The most obvious and direct answer--and Drew brought it out himself--is that « soft power » is indeed in use constantly by the US and all other governments. When it works, you don't see it except via indirect indications. The professionals who are involved, however, see the effects of the closed-door discussions, the back-channel dialogues. These are literally daily phenomena. « Soft power » is in use whenever high-level talks produce a trade-off, a quid pro quo between governments. Trade agreements are soft power; development aid, foreign loans, investment in foreign capital and infrastructure; the granting of memberships in international bodies; the relaxation of barriers; cooperative scientific research; all of these, or, conversely, their denial, are elements in soft power tactics. There are of course other sorts of incentives--direct bribes in cash or resources, the offer of military cooperation; espionage intelligence sharing; technical assistance in areas where a nation is particularly needy. The only reason to look upon it as somehow sinister in nature is that it is so often so largely un- or under-reported and that the interests being so well catered to are the same largely or exclusively corporate ones which happen also to give so generously to political campaigns--nota bene: both Republican and Democratic party campaigns.

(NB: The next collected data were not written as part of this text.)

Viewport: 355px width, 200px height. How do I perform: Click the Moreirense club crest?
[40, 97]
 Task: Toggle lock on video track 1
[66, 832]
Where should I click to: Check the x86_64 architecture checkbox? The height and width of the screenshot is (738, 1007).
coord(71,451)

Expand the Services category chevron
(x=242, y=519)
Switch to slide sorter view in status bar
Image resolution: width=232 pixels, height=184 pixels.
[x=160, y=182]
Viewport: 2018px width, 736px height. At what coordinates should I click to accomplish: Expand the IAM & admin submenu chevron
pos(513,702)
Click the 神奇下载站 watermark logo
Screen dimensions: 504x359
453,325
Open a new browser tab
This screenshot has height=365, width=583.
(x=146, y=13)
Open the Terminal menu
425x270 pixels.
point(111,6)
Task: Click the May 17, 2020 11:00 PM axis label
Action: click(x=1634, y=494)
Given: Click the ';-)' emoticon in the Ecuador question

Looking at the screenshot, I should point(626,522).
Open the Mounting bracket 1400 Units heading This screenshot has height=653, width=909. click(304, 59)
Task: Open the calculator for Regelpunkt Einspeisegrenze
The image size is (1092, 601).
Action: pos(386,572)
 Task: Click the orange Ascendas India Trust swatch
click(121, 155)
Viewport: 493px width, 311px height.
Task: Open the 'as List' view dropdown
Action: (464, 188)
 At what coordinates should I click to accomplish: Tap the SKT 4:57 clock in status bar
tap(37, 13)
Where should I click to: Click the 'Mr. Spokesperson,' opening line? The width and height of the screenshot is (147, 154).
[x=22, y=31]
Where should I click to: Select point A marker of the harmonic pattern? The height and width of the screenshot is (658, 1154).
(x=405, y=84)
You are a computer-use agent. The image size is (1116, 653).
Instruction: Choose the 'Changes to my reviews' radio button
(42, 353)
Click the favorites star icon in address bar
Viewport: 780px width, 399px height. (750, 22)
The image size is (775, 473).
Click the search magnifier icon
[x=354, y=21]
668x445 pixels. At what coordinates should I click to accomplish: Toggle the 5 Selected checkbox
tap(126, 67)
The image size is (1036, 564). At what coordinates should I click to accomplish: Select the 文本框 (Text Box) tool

The one thing that I'd stress in difference to Drew's picture is that the Democrats as office holders, and as governing administrations are in no way strangers to these habits. This goes on administration in and administration out, without regard to political party. Differences of emphasis occur as when, for example, the senior Bush administration came into and then left the White House and then returned again in 2000. With each arrival of the Bushes, the Saudi Arabian regime found itself once more in a relatively more privileged position vis-a-vis the people in the White House.
I also agree with Drew's view--expressed variously by the difficulty of pinning them down as neatly definable--concerning the fluid character of these « interests » of the U.S.
To follow your line of quesioning, then, you would like to know why it isn't used more, or, ideally, why it isn't used exclusively.
For that there are numerous possible explanations; but the most obvious to me is that there are a number of "interests" which simply don't lend themselves to being pushed and achieved by soft means.
In particular, there are the too frequent and recent examples of Uncle Sam whipping forceful discipline--or trying to on those of his wayward erstwhile obedient client-state tin-pot dictators. With these, the "soft" techniques have been tried and proven ineffective; then Uncle Sam gets really, really angry.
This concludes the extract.